··· Text for analysis
The city of Alexandria is the second largest city in Egypt and an important seaport, as well as a popular tourist destination. The neighboring governorate of Beheira is located between Alexandria and Cairo, experiencing substantial transport between those two urban centers. A study in Beheira in 2015 claimed the majority of the population was involved in raising poultry, and found most poultry growers demonstrated poor practices with regards to avian influenza prevention and control [65]. Spatial clustering of high rates of KS in this area suggests increased surveillance is warranted. It is not clear if the detected KS represent de novo mutations in Egypt, or are being introduced from outside the country. The identification of Alexandria and Beheira as a cluster of KS detections may suggest the latter due to their location on the Black Sea/Mediterranean flyway, but more work is required to determine this with confidence [66,67,68,69]. If the majority of detected KS are the result of viral introductions, it might partially explain the observed spatial patterns, including the relatively low rates in and around Cairo.

A limitation of this analysis was that in most governorates sample sizes were too small to allow for time series analyses of detected hot spots, therefore spatial clusters were assumed to be consistent over the 10-year study period. We were also limited by the lack of fine-grain geographic location information for influenza sequences on GenBank, which were the primary source of data for this study. Recognized by previous researchers as an important shortcoming to the otherwise incredibly useful datasets available through GenBank, the lack of consistency and infrequent inclusion of sub-governorate location information required the use of approximation methods which introduced uncertainty into the analyses [70,71,72]. Previous spatial investigations of Egyptian isolates relied solely on geographic centroids of governorates, or even the country [16, 58, 73,74,75]. This and many other studies focused on the spatial dynamics of genetic data would benefit immensely from improved geographic resolution in GenBank records. We call on researchers uploading genetic data to GenBank and similar repositories to include as much geographic detail in the metadata as possible, while respecting privacy considerations when appropriate. Sampling bias, both in terms of geographic locations chosen for sample collection and in terms of genes selected for sequencing, was a challenge for this study as with all secondary analyses. It is difficult to know to what extent such bias introduced uncertainty into the current analysis. While sampling would appear to be concentrated in the most densely populated areas of the country (see Figs. 1 and 2), it is unclear from the information available in GenBank what sampling strategies were employed or why full genome sequences were not collected or cataloged. Another challenge was that at the time of this writing, the CDC’s H5N1 Genetic Changes Inventory had not been updated since June 26, 2012. This corresponds with the publication of two papers detailing gain-of-function experiments in which KS allowing avian H5N1 transmission between mammals were identified and described, leading to concerns about public dissemination of KS information [31, 36, 76]. Despite the recent lifting of the NIH’s funding pause on gain-of-function studies in December 2017, no updates to the June 2012 edition of the inventory were published prior to this study.

Conclusions

This work provides a descriptive baseline for the distribution and spatial clustering of KS in Egypt, from which future studies can be compared. High overall detection rates of KS were found to cluster spatially in the northwestern portion of the Nile River delta. Large numbers of KS were detected with a range of associated phenotypic consequences, which raise concerns of a pandemic strain developing in the region. Better geographic data and improved genetic surveillance are necessary to properly evaluate and monitor this potential threat to global public health.
······
··· Dataset extract
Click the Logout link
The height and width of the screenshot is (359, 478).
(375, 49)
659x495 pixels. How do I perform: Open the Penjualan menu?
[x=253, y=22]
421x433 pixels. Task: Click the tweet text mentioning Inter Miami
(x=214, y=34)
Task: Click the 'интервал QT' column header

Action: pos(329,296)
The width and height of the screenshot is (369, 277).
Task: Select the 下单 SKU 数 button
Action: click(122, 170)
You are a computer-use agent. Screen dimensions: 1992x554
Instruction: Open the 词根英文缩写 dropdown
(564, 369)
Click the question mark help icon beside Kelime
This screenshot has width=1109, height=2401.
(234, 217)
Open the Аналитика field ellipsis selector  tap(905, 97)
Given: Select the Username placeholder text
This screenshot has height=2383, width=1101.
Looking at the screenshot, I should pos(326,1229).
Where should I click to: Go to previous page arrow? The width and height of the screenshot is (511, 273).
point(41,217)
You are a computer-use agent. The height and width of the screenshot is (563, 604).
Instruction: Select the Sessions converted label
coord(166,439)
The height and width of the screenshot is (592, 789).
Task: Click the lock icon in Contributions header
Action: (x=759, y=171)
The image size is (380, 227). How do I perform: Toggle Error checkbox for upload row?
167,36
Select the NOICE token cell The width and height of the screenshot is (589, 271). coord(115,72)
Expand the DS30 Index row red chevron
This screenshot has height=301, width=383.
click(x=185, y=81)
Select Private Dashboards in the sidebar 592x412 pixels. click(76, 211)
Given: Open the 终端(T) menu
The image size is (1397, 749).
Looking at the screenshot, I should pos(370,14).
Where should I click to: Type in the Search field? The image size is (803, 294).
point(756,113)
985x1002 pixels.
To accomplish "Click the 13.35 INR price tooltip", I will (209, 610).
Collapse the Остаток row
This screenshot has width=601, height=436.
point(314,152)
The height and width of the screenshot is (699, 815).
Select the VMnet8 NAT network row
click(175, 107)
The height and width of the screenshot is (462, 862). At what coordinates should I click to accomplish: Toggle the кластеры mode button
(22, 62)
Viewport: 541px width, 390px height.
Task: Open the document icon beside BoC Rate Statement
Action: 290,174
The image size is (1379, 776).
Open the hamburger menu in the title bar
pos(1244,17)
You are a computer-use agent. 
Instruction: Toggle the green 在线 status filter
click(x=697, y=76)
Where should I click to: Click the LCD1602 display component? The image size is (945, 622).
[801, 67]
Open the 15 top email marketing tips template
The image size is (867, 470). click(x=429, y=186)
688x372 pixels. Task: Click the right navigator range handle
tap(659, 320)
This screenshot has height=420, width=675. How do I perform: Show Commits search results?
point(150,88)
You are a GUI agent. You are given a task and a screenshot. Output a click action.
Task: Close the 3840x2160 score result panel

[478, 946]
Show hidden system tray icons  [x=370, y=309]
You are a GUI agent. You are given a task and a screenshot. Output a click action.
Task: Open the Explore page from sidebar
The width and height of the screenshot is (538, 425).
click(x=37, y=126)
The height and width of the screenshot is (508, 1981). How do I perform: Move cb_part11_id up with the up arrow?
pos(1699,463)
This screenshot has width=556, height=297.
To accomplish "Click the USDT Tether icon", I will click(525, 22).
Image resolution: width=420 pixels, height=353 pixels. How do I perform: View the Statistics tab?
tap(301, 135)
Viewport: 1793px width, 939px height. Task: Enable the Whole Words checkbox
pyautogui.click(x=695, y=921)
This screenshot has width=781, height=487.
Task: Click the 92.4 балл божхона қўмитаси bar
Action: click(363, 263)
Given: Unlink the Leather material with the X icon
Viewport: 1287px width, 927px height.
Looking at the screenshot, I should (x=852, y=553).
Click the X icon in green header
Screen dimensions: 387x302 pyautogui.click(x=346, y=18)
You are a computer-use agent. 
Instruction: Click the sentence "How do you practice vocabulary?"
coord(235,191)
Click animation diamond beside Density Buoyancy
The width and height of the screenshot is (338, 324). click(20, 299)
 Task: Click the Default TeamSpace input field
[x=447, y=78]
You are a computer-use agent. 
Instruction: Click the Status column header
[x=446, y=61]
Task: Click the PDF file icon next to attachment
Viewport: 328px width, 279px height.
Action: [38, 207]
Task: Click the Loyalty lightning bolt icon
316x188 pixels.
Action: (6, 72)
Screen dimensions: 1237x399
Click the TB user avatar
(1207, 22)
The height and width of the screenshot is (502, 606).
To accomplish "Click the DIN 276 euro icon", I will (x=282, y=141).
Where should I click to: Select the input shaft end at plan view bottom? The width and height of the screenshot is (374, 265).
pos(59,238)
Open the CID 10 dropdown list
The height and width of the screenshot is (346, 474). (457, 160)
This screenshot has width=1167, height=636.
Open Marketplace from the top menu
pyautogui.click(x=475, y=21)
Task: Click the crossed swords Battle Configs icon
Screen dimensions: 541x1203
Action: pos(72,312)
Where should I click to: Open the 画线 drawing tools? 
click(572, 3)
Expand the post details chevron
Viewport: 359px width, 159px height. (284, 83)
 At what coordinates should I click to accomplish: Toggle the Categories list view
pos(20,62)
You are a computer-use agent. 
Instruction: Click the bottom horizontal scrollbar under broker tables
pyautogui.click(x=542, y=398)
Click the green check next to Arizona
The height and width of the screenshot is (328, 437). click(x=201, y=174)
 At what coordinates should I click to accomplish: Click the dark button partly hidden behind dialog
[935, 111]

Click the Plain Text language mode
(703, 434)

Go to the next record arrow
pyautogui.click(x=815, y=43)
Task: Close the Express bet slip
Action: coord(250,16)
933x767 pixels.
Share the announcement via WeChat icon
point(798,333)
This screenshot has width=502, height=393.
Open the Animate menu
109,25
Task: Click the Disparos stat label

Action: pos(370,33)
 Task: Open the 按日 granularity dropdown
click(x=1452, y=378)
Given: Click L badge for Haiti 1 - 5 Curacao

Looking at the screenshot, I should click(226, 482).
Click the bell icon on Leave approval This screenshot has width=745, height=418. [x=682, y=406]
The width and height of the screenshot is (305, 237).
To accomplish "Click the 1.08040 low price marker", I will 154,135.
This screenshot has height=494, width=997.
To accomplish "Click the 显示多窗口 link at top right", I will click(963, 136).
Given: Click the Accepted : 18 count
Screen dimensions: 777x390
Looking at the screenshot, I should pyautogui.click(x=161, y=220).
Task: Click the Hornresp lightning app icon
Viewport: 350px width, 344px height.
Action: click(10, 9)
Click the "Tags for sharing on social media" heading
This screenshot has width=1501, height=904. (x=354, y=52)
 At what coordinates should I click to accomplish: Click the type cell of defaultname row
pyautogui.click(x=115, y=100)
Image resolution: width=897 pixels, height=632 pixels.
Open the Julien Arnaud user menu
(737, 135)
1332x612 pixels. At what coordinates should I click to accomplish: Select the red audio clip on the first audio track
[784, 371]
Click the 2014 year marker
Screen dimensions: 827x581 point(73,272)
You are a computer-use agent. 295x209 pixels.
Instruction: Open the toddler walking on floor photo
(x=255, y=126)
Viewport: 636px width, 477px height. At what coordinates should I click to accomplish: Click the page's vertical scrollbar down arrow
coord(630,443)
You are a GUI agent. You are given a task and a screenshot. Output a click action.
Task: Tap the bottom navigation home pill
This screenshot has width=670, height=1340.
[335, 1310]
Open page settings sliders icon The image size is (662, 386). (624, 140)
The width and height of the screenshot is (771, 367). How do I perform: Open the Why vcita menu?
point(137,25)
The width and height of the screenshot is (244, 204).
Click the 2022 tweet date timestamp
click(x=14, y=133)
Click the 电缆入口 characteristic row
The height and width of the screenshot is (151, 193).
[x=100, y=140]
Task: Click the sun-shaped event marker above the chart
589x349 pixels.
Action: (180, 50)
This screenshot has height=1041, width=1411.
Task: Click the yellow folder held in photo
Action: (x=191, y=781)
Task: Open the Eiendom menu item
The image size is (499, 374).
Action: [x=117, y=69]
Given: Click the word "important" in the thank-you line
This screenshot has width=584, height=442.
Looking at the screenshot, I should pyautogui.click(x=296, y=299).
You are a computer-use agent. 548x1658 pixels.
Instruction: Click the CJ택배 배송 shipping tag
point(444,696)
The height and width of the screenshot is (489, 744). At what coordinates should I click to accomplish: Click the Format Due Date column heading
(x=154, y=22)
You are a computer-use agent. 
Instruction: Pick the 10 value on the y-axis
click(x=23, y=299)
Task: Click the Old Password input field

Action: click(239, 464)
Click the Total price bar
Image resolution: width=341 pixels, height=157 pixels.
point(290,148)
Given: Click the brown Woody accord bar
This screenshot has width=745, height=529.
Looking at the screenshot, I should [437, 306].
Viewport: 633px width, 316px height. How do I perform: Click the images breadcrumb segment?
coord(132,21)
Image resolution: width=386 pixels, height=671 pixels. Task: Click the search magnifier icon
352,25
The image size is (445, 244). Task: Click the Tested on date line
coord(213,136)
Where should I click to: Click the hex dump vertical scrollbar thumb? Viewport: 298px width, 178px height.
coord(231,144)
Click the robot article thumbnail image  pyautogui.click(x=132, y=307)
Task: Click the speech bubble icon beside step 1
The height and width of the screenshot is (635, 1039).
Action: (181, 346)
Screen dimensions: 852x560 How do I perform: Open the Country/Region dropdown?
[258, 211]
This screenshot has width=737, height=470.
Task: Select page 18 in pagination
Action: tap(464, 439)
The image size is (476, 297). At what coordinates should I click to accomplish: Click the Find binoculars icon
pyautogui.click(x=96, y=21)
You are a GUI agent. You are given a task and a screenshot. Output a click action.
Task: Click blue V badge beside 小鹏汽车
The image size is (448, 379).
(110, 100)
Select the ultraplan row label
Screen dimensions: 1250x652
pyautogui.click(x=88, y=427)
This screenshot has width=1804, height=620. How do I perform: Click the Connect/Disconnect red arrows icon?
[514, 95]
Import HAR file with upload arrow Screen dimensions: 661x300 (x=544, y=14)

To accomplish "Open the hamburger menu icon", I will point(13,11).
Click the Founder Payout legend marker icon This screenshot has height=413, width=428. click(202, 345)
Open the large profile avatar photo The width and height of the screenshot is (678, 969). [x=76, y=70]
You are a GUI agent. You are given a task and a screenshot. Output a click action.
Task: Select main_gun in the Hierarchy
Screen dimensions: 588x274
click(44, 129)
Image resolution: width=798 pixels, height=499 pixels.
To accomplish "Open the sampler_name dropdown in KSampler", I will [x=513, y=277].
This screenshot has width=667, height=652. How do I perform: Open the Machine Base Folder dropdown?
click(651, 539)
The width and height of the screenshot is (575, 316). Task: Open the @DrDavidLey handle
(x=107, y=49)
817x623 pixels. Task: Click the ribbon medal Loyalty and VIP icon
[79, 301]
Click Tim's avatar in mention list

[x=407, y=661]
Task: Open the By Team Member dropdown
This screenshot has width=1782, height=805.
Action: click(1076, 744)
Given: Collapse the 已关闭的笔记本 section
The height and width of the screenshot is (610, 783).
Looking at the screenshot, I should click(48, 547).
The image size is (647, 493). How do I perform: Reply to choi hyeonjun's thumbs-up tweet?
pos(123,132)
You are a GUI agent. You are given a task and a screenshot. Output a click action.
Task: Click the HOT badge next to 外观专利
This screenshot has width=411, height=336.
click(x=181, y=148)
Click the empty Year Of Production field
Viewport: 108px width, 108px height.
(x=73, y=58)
······
Exercise prompt:
From the passage on avian influenza mutations in Egypt, extract everything from "Conclusions" down to "global public health.", copying it word for word.

Answer to this task:
Conclusions

This work provides a descriptive baseline for the distribution and spatial clustering of KS in Egypt, from which future studies can be compared. High overall detection rates of KS were found to cluster spatially in the northwestern portion of the Nile River delta. Large numbers of KS were detected with a range of associated phenotypic consequences, which raise concerns of a pandemic strain developing in the region. Better geographic data and improved genetic surveillance are necessary to properly evaluate and monitor this potential threat to global public health.